Do We Hold Social Media Spends to a Higher Standard?

We have often been asked by clients – “but how can you prove the impact of social media advertising?”. Not an unreasonable question.  However not a question that I find is asked so explicitly in many other areas, for example the flyer.  Lots of companies use flyers, it is generally accepted as a legitimate form of advertising, but can we prove the impact of flyers?

Flyers can be used in many different ways – most effectively as a tool to help demonstrate a point being made be a real human being.  Least effectively as a stand-alone piece of advertising.  For the purposes of this blog I am going to compare the least effective use of flyers (which is often employed) versus Facebook advertising.

Cost. You have $100 to spend. You decide to spend $50 on flyers and $50 on Facebook advertising. For this you get 2,000 A5 flyers or Facebook page advertising of 3 boosted Facebook posts.

Content Production. In both cases someone has to design content.  A decent flyer in most cases requires some fancy software and an individual with an eye for design (at a cost).  Facebook needs some good images and interesting content that is personal to your brand company – no external input necessarily required (at little or no cost).

Activation.  Flyers have to be stored / transported and distributed to where you need them to go incurring further costs in manpower etc.  Unless you are going to leave them on a counter you are also likely to need someone to hand them out (at a cost). FB someone has to input credit card details identify a post to boost and you are good to go.

Impact.  With a flyer you will know that 2,000 have been distributed – so 2,000 people will have held in their hand your leaflet.  How many people will read them?  That you don’t know.  How many people will take action on them? You will only be able to track this if you include a call to action that is specific to that piece of communication, e.g. call this number, redeem this voucher, quote this code etc. (All of which you can also do on Facebook).  Finally how possible will it be to interact with any of these people who have received a leaflet again in the future?  Unless they decide to call or email you it will not.  With Facebook advertising you can expect to be able to measure exact data.  A recent campaign where $50 was spent yielded a reach (distribution) of 47,000, engagement of 1,200 (meaning people took some time to share or interact with the post in some way) and page likes of 120 – these are people you will be able to communicate with over and over again in the future.  In addition the campaign received 7 direct message enquiries via Facebook.  We also know that there was a 38% increase in numbers visiting the website via Facebook as a direct result of these posts.

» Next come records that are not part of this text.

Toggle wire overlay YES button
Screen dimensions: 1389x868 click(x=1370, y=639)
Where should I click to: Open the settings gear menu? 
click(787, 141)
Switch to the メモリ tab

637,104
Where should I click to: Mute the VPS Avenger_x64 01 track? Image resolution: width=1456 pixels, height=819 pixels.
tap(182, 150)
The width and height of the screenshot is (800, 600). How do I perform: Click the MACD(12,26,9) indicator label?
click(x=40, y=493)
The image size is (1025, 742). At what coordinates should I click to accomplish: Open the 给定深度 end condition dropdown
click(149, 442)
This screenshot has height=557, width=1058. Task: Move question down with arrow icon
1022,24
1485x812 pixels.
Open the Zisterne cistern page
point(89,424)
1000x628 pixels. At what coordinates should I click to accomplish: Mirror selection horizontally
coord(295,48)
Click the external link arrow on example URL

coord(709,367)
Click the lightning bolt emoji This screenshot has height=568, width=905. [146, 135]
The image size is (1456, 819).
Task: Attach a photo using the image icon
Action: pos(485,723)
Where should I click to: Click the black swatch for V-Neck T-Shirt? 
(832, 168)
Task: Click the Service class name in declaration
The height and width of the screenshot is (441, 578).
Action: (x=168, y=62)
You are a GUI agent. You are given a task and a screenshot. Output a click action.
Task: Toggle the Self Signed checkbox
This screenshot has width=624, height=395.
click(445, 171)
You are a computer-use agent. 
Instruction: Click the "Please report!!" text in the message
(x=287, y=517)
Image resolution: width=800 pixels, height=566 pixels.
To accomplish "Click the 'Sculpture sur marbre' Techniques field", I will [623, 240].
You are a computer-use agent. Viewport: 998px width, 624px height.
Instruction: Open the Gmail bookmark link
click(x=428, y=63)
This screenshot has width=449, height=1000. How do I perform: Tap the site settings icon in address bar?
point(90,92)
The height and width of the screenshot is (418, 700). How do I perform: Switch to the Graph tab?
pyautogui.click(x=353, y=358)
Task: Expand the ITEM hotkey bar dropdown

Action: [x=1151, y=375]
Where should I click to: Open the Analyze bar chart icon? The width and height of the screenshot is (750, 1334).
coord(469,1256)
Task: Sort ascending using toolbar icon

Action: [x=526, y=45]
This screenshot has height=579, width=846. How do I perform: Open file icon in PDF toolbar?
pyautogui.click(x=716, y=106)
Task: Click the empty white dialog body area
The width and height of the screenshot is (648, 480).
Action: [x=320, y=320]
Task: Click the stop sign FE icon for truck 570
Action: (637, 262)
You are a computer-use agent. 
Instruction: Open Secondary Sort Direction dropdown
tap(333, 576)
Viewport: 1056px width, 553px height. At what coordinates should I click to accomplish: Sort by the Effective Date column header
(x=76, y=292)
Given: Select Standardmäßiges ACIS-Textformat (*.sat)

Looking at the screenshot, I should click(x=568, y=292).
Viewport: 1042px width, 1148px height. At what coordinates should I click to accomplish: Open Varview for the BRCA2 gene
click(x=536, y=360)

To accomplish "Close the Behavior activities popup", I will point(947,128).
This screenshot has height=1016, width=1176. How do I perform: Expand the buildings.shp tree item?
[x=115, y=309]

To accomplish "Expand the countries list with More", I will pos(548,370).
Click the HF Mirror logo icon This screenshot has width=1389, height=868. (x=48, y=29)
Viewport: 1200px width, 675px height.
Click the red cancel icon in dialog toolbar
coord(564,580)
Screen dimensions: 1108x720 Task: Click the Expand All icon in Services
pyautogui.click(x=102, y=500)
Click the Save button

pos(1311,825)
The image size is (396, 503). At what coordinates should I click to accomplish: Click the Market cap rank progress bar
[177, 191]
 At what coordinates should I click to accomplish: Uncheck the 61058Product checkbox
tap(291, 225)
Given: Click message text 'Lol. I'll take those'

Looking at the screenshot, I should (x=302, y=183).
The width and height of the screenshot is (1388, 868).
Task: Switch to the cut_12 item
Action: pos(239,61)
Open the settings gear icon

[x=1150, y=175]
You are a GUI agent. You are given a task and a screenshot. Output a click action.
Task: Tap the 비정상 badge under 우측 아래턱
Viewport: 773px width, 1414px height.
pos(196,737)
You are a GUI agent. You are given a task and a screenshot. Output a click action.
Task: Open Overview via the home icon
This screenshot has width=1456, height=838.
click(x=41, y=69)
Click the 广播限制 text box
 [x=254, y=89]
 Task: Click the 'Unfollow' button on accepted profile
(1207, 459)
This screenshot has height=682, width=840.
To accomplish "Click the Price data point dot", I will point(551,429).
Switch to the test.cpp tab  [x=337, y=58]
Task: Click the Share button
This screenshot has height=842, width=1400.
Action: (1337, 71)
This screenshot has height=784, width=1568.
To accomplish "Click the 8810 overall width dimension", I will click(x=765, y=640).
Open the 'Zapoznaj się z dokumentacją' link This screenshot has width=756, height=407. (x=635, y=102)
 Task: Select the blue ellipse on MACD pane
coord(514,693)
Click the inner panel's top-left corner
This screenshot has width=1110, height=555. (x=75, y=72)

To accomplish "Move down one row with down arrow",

I accept some of this is over simplified and anything you do needs to be part of an overall, planned and considered marketing strategy, but hopefully this gives you something to think about. Social media advertising is measurable and you can demonstrate the impact, I would suggest more so than you can with other more conventionally accepted forms of advertising.  Yet many clients insist on holding social media to a much higher burden of proof in my view purely because it is something they are unfamiliar with.